Source extract:
--------------------------------
# Lonely in Huntsville



## evermorebg (Jan 12, 2008)

*looking for a male*

I have 2 females and one male one of my females is very lonely. I am in the Shoals Area. I would be interested in taking this guy. I have them housed indoors until we can finish a loft outdoors this spring.

Thank you


----------



## evermorebg (Jan 12, 2008)

*looking for a male companion for my 3*

I live in North Alabama and am looking to adopt a male companion for one of my females who seems to be getting lonely. if anyone can assist me is my search i would greatly appreciate it. They are housed in my home and we are building a flight pen for them to spend time in this spring. We bought 2 and the guy gave me a female that needed some extra TLC. She is doing much better and is now looking for a companion. All 3 of the ones I have are Frizzle backs, but would not care what kind as long as it will be a good companion for her. I would be willing to pay for shipping. 

Thanks

brandi


----------



## TAWhatley (Mar 6, 2001)
--------------------------------
Item location entries:

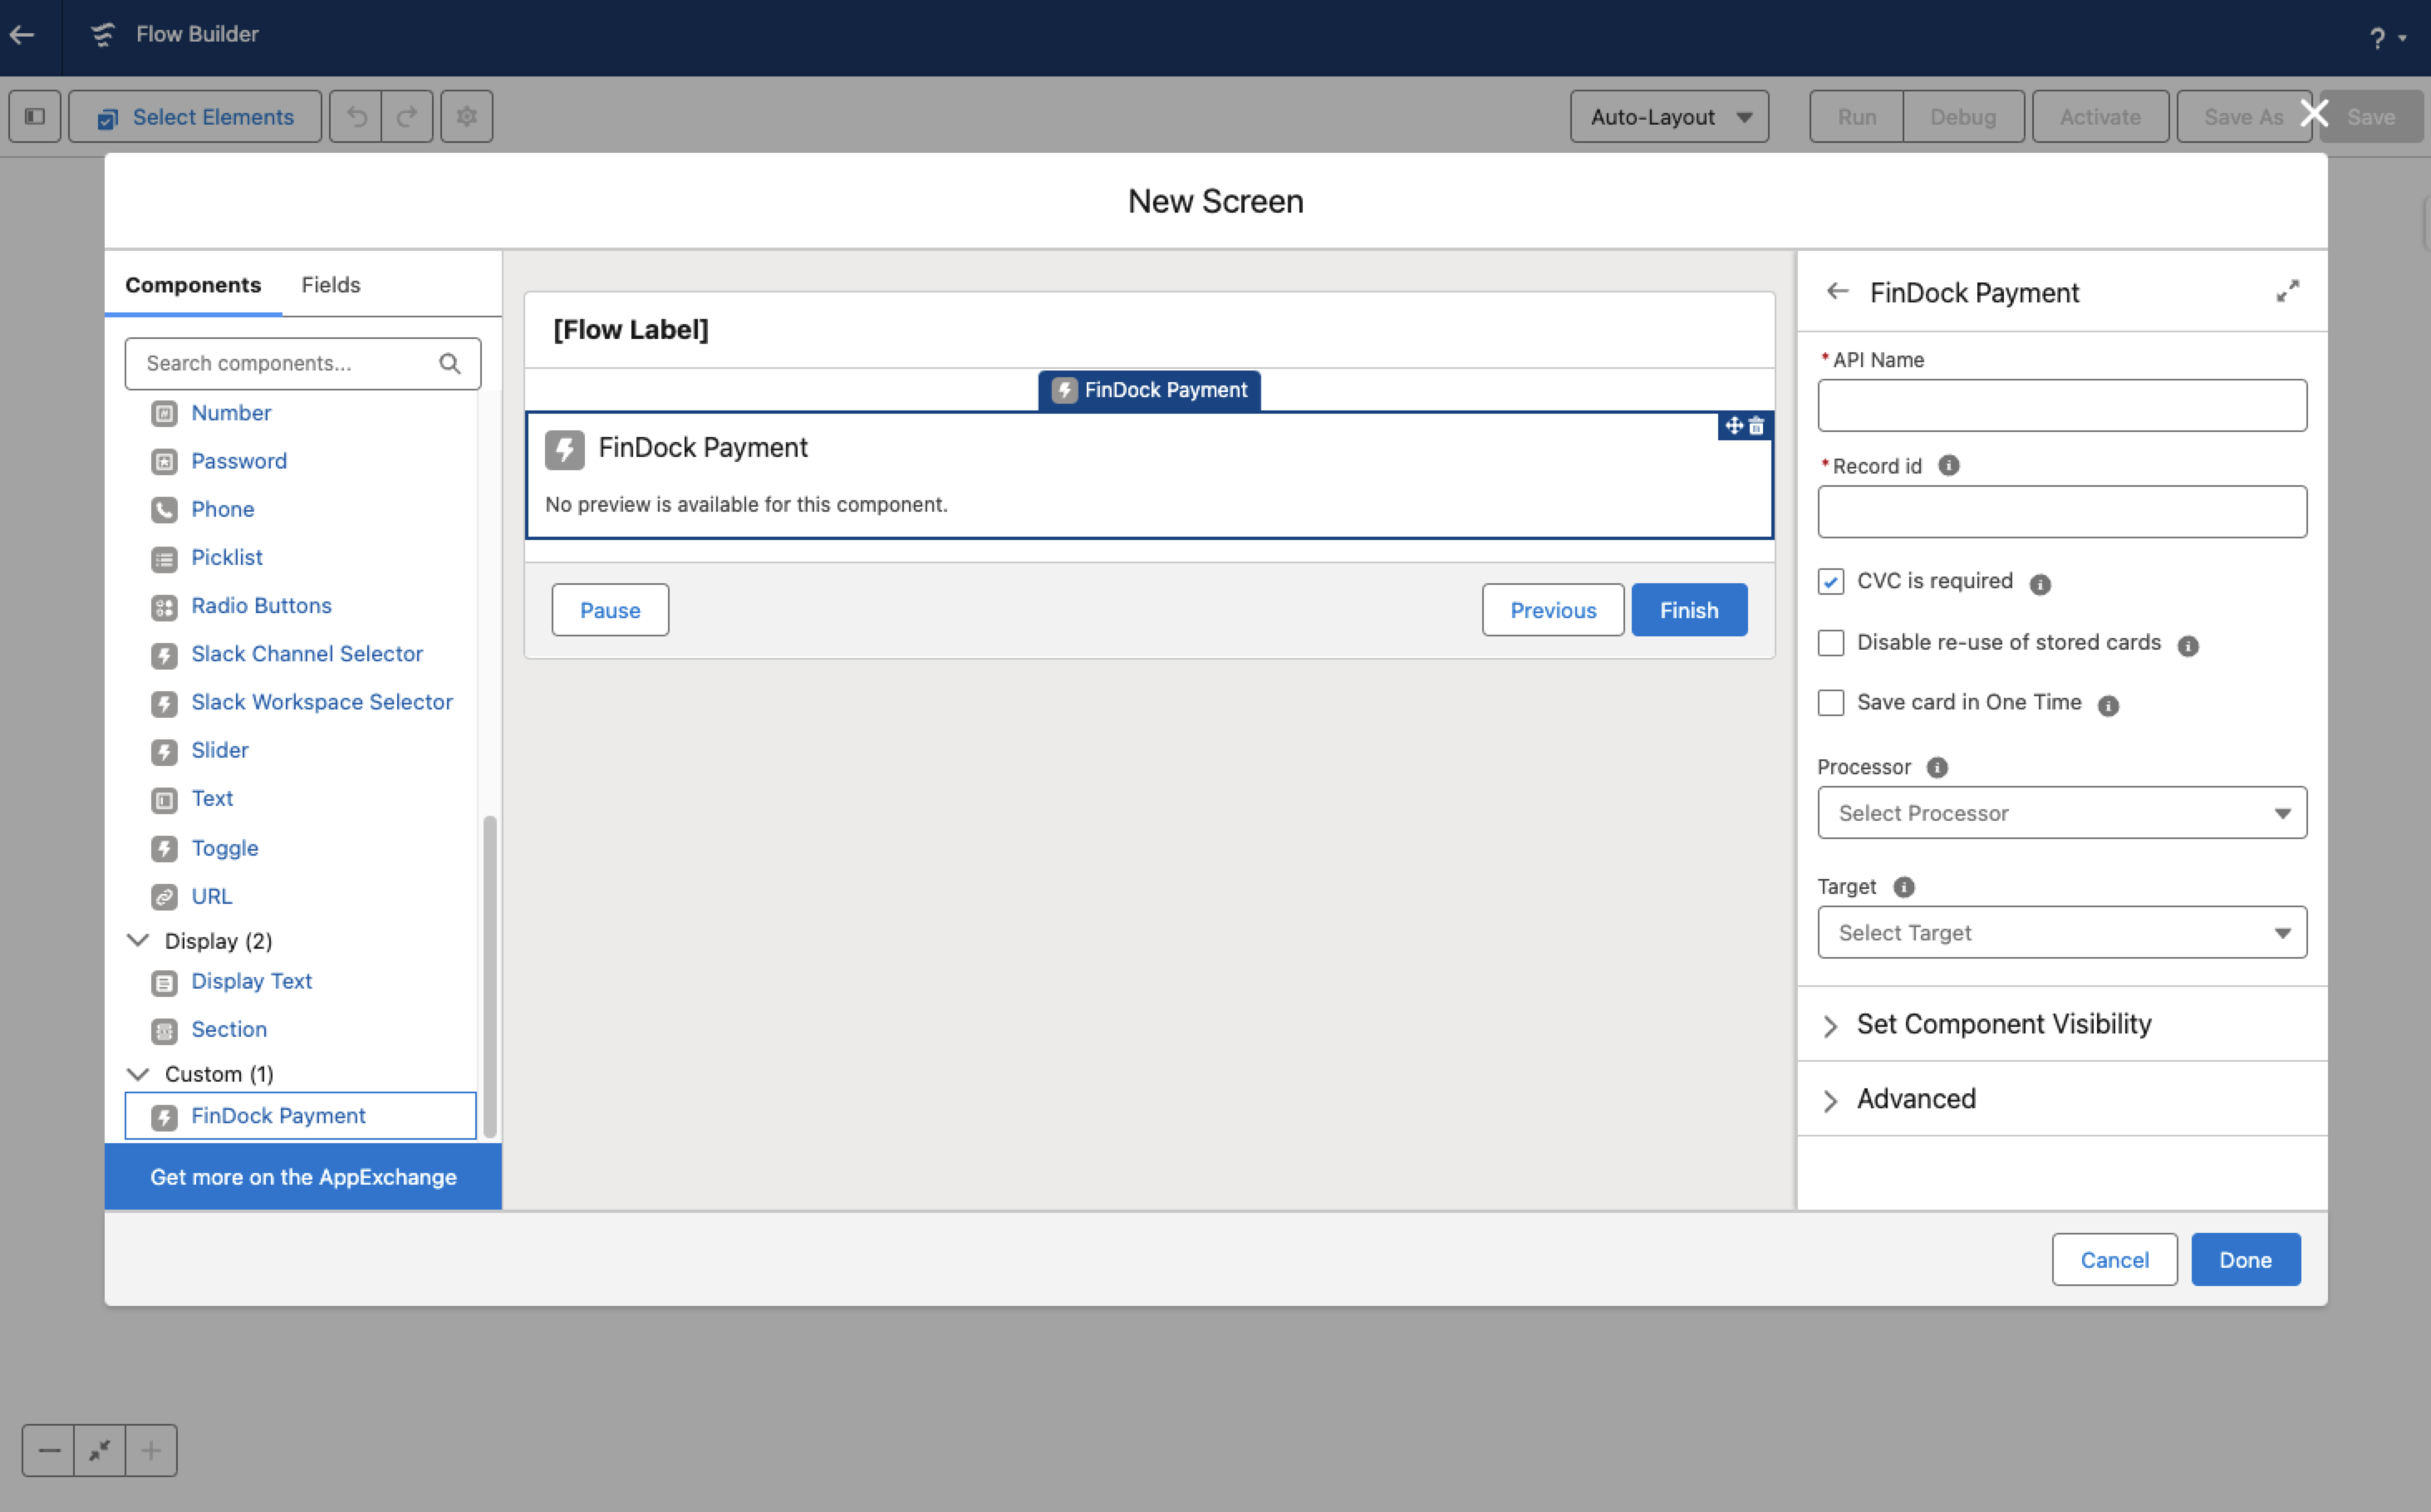The image size is (2431, 1512).
Task: Click the Done button
Action: click(x=2244, y=1259)
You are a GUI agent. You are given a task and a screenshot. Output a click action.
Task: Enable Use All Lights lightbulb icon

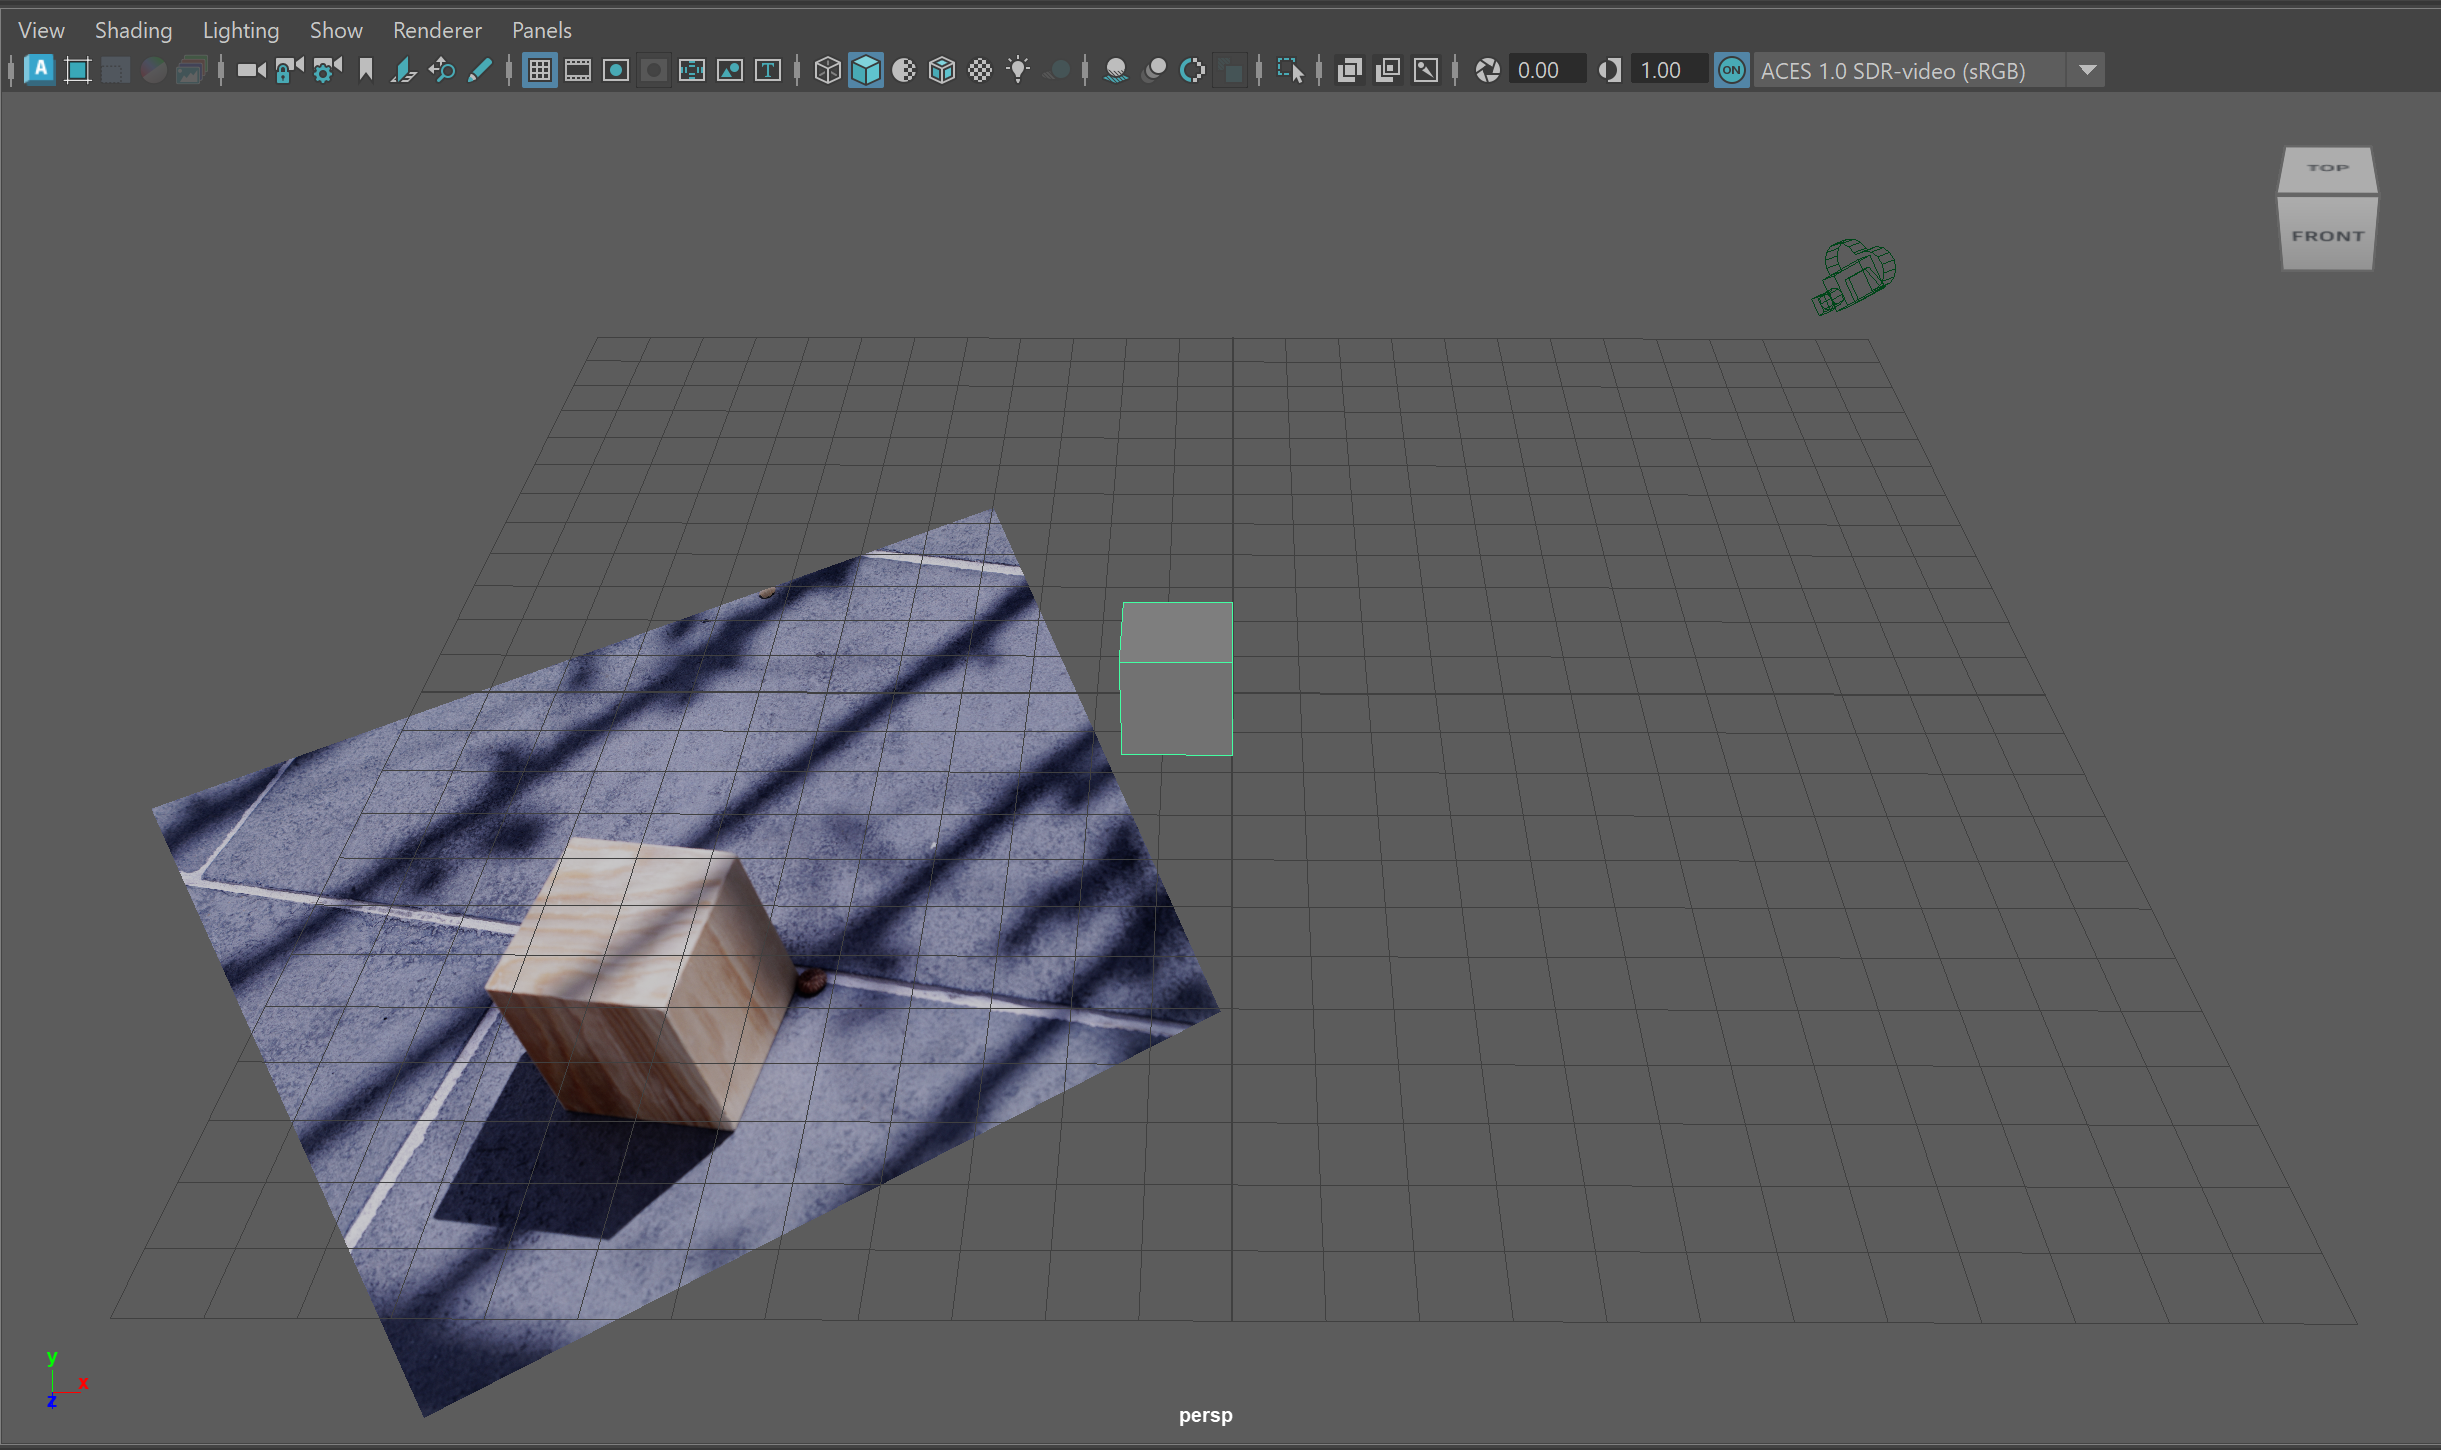pos(1018,70)
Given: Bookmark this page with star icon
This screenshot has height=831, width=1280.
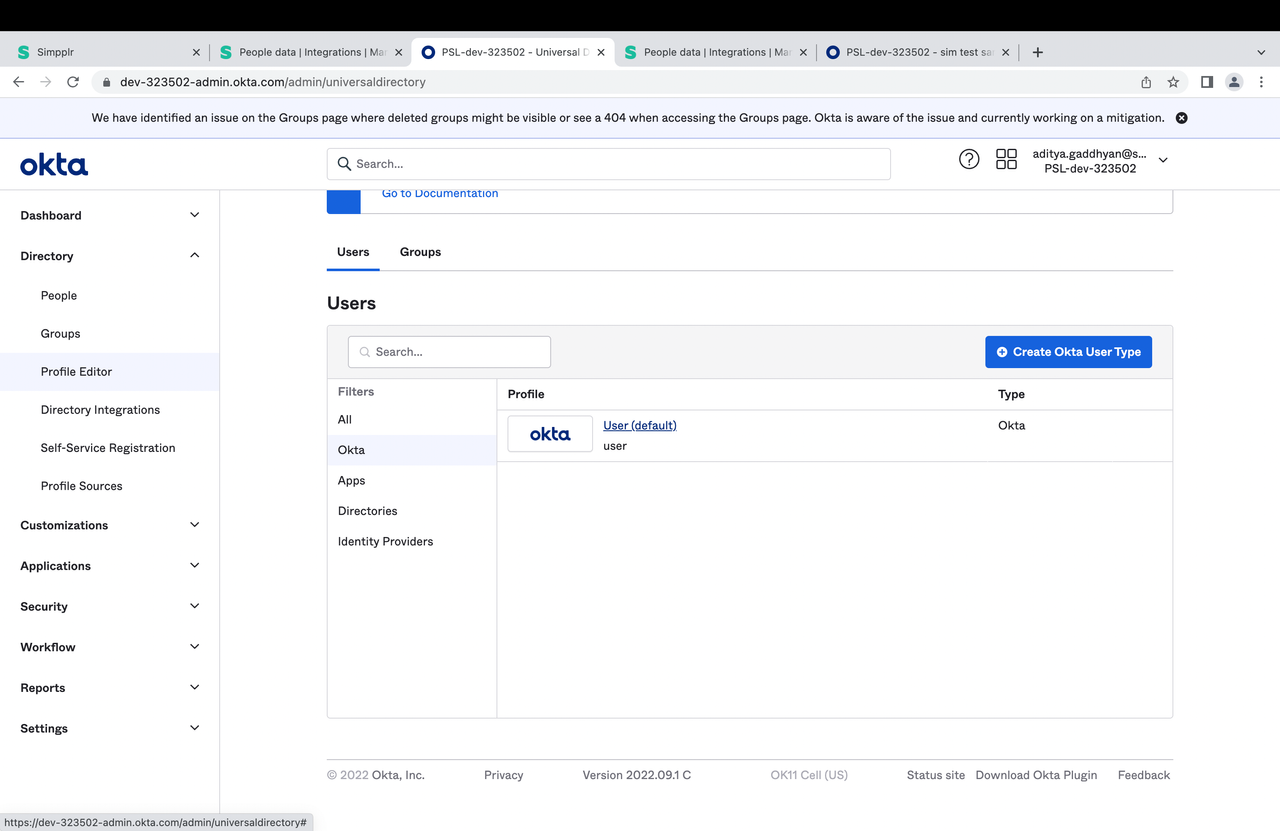Looking at the screenshot, I should click(1173, 82).
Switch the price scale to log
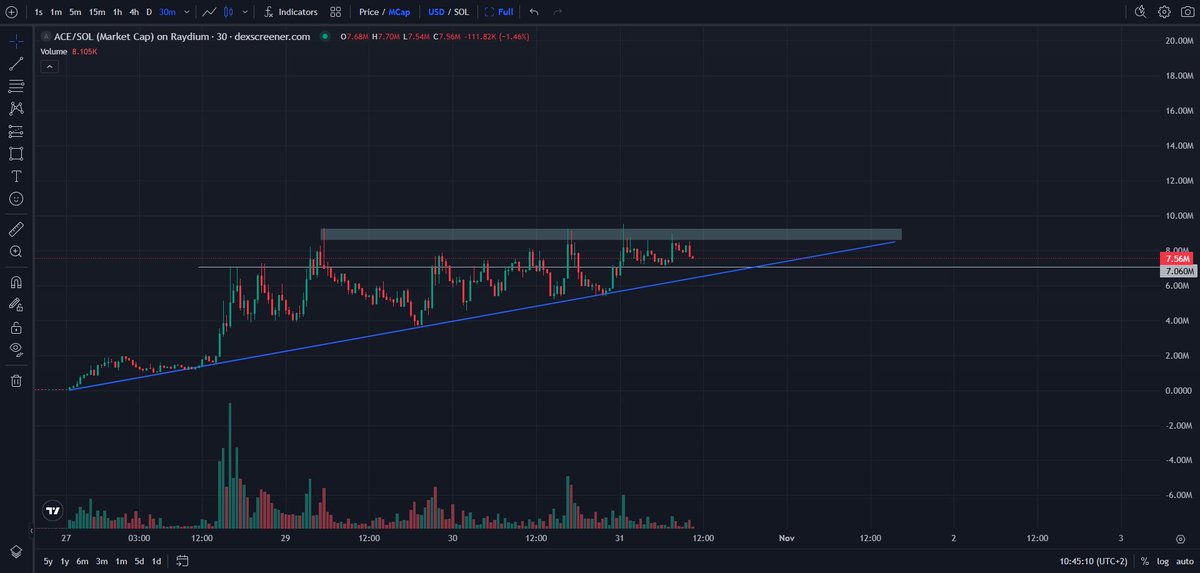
--------------------------------
Given request A:
In the forum thread about finding a male companion, what kind are all three of the poster's current ones?
Given request B:
Resume the forum thread about finding a male companion, picking up after its final line.

Exercise result A:
All three are Frizzle backs.

Exercise result B:
Hi Brandi,

Our member, re92346mos, breeds Frillbacks for show. I know she had some she needed to place a couple of months ago. You might try e-mailing her to see if she has a male you could adopt.

Terry


----------



## horsesgot6 (May 30, 2007)

Hi There One Of our members Reti She In FL is Picking up Some Birds From The WildLife Place There. I'll Go get The Link For You And Post It Here To The Post About The Birds.


----------



## horsesgot6 (May 30, 2007)

Ok This Is reti's Post http://www.pigeons.biz/forums/showthread.php?t=24558 
Welcome To PT And Your Frillbacks are very Pretty.


----------



## evermorebg (Jan 12, 2008)

*thanks*

thank you for the resources and help. it is greatly appreciated!!!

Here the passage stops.